— Start of Material —

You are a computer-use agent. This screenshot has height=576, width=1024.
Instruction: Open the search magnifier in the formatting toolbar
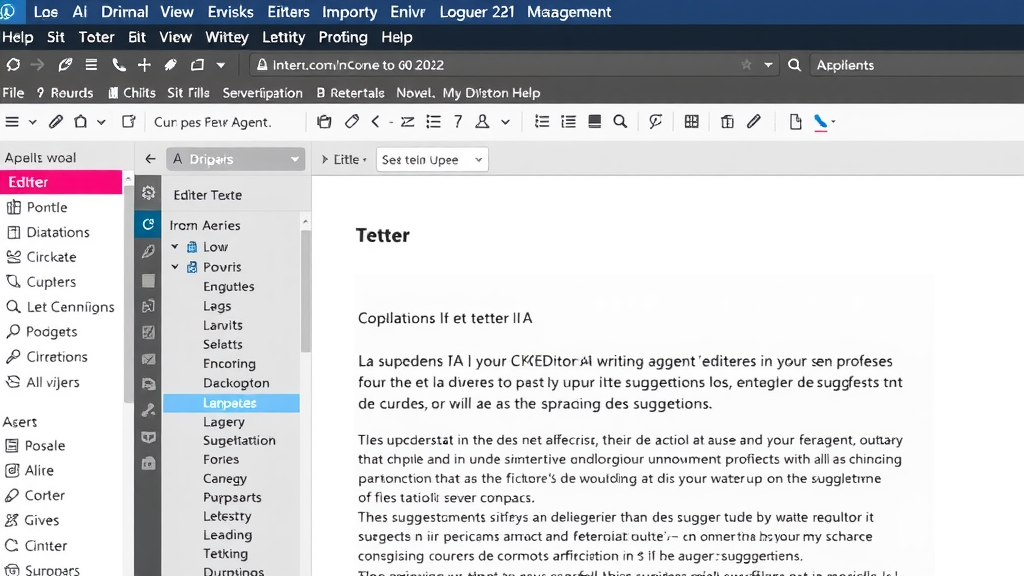point(620,121)
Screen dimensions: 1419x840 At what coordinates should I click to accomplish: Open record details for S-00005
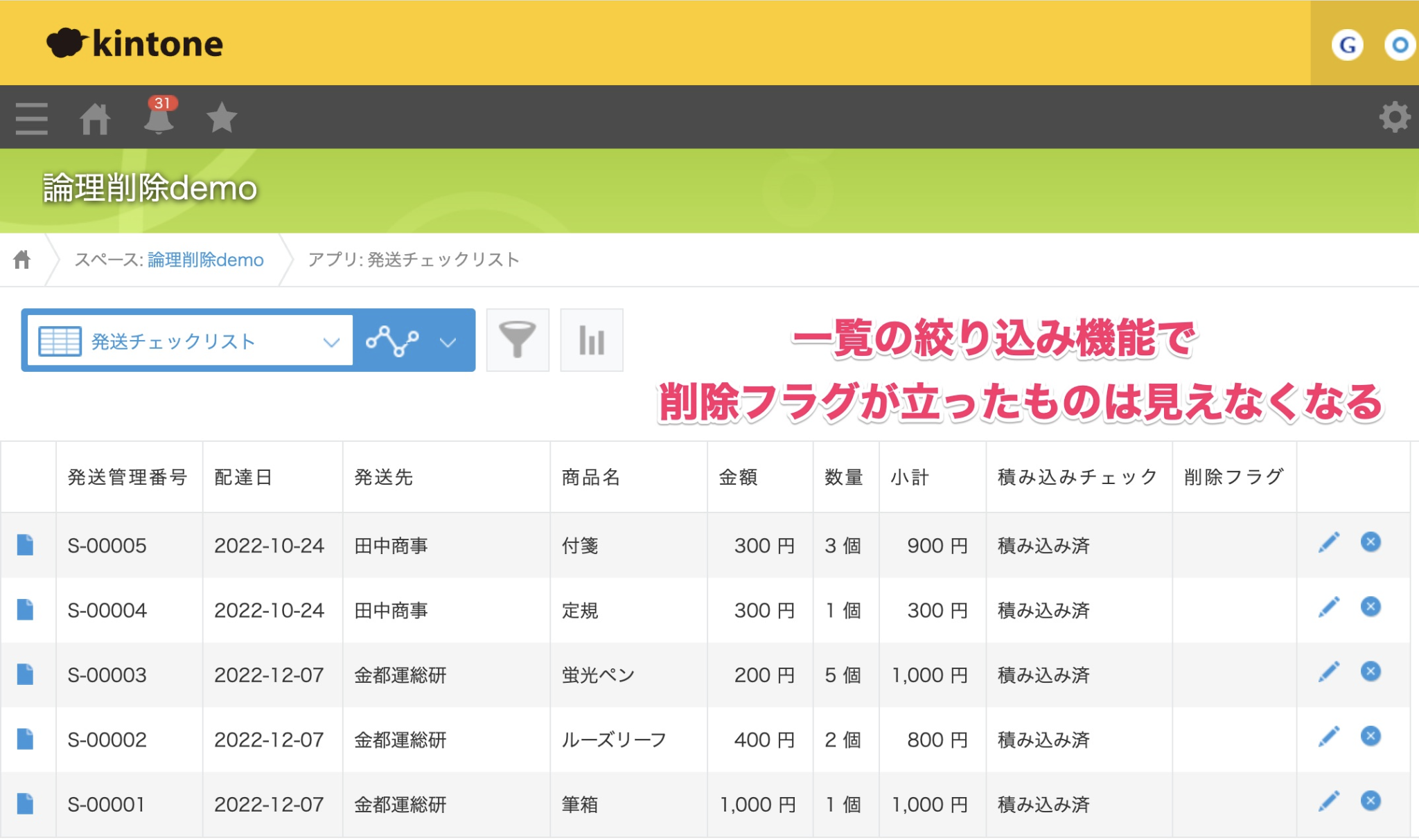coord(26,545)
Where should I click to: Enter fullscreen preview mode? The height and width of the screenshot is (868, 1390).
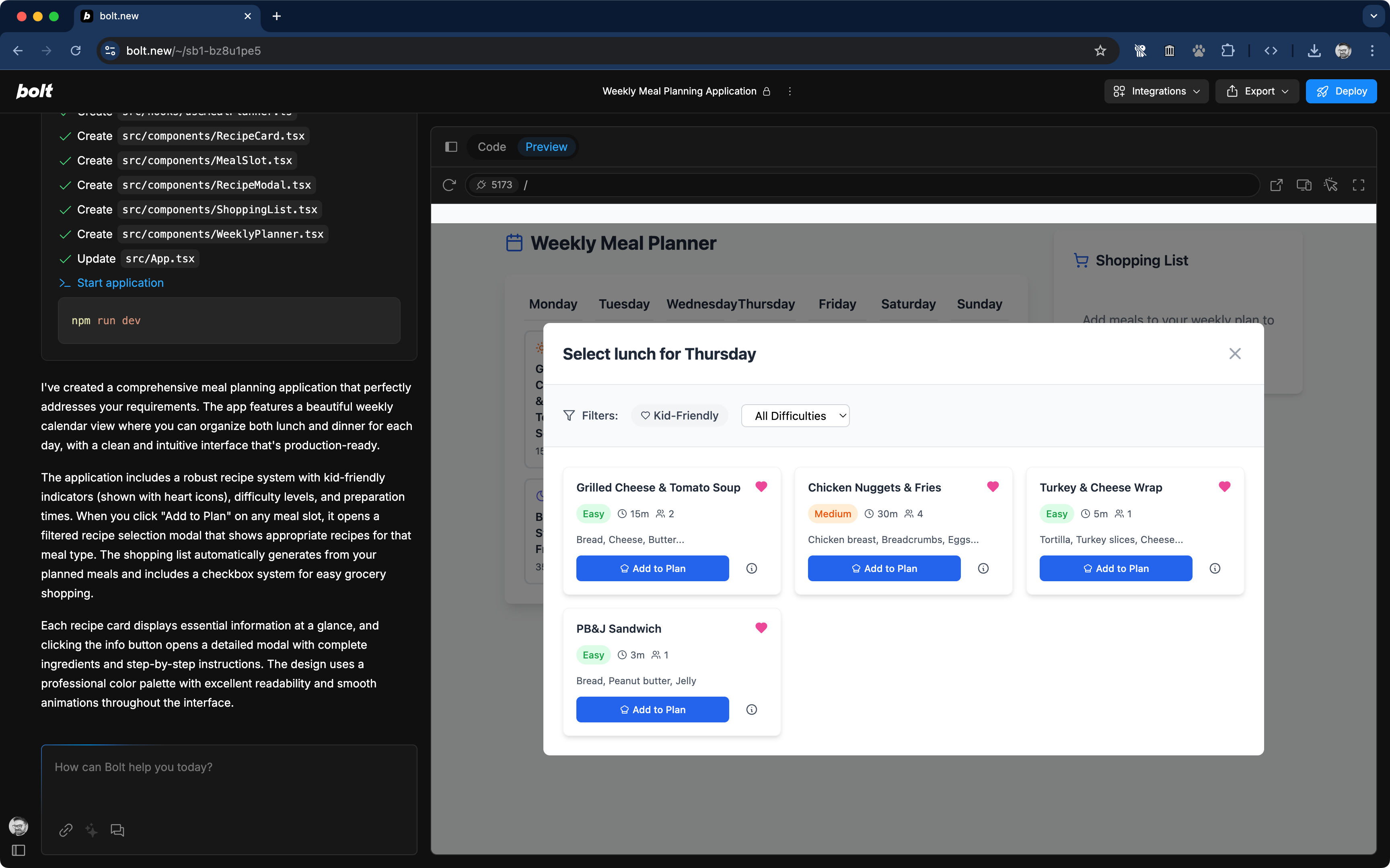click(1359, 185)
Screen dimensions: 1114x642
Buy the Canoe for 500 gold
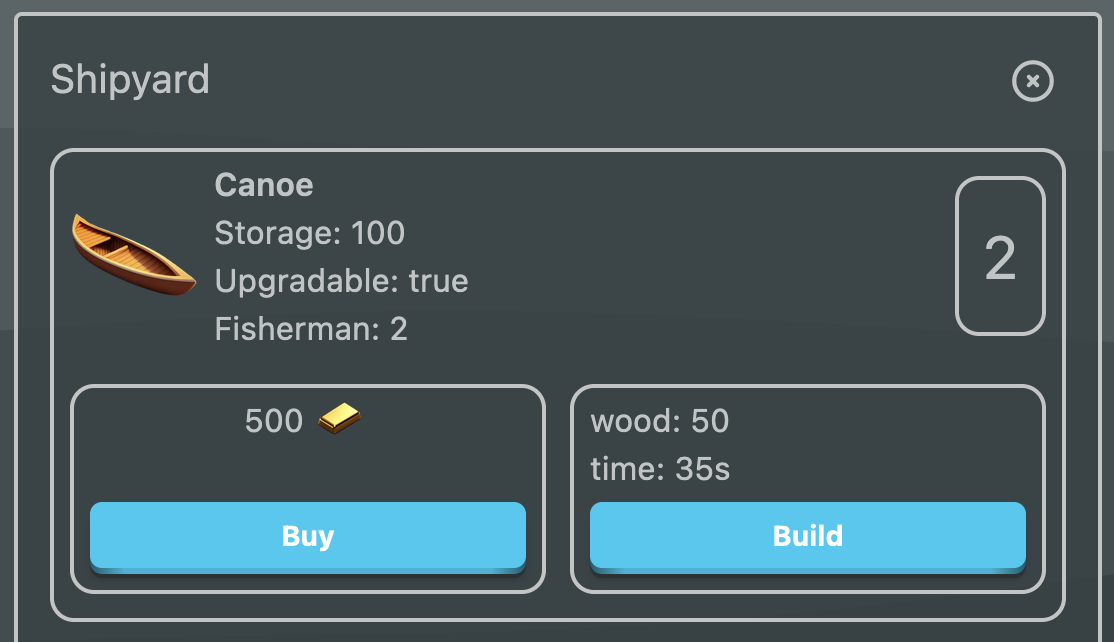308,536
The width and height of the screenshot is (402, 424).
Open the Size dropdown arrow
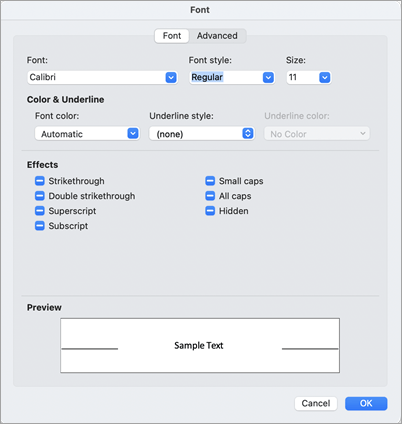(325, 78)
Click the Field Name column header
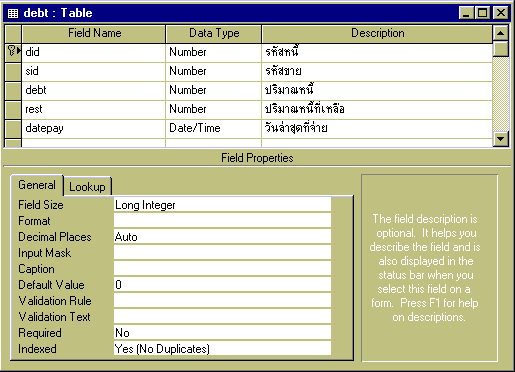515x372 pixels. tap(94, 33)
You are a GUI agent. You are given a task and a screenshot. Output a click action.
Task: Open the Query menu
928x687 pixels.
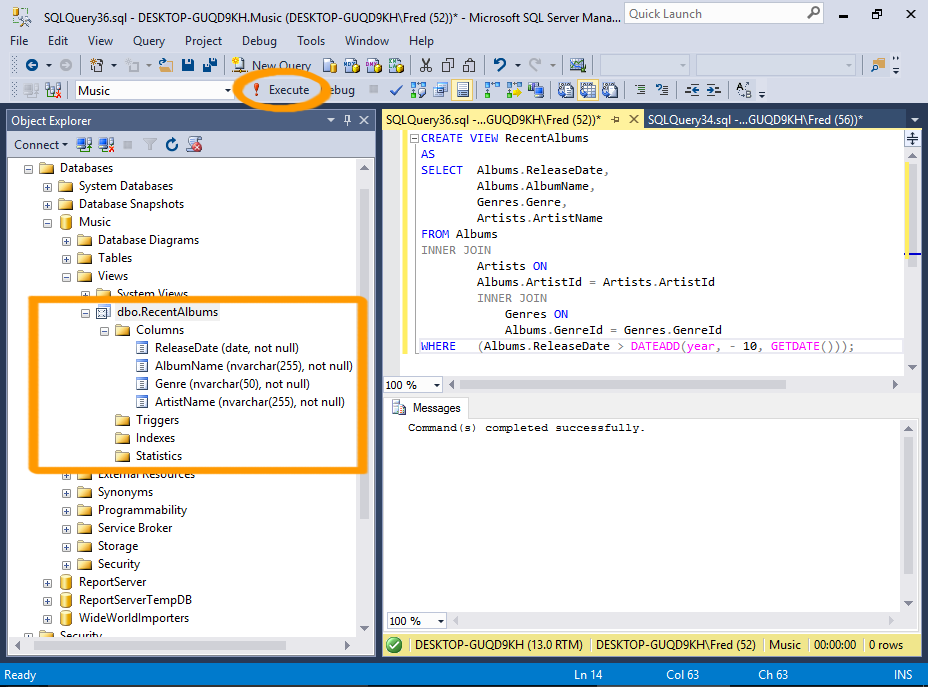tap(149, 41)
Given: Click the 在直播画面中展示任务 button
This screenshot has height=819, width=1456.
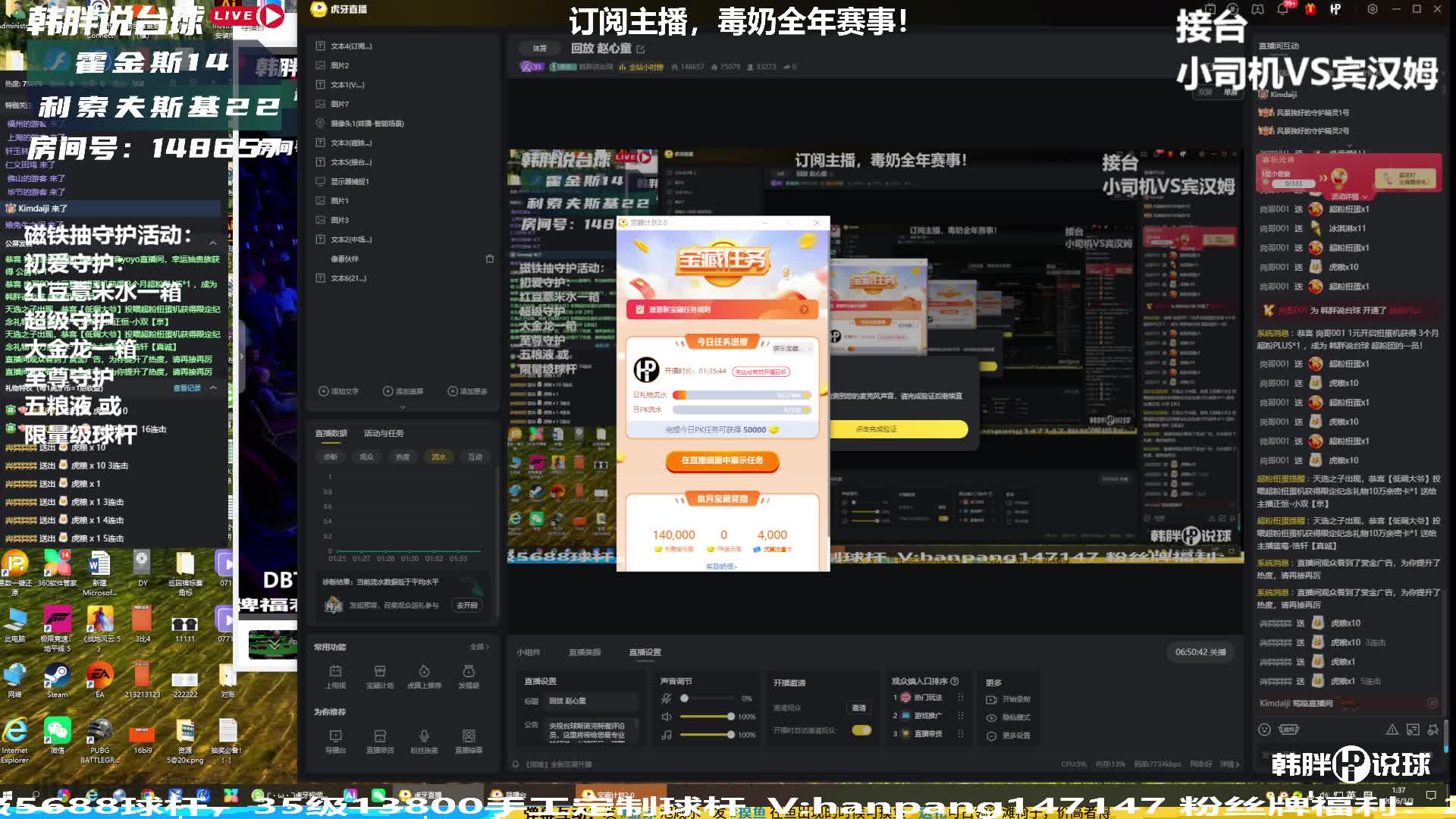Looking at the screenshot, I should coord(722,460).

— End of Material —

| Exercise objective |
Reproduce every line of the entries above word for word, leaving out the pictures.

| Output of the task |
You are a computer-use agent. This screenshot has height=576, width=1024.
Instruction: Open the search magnifier in the formatting toolbar
point(620,121)
Screen dimensions: 1419x840 At what coordinates should I click to accomplish: Open record details for S-00005
coord(26,545)
Where should I click to: Enter fullscreen preview mode? The height and width of the screenshot is (868, 1390).
click(1359, 185)
Screen dimensions: 1114x642
Buy the Canoe for 500 gold
308,536
The width and height of the screenshot is (402, 424).
Open the Size dropdown arrow
(325, 78)
Click the Field Name column header
515x372 pixels. tap(94, 33)
You are a GUI agent. You are given a task and a screenshot. Output a click action.
Task: Open the Query menu
928x687 pixels.
tap(149, 41)
Given: Click the 在直播画面中展示任务 button
This screenshot has height=819, width=1456.
Looking at the screenshot, I should coord(722,460).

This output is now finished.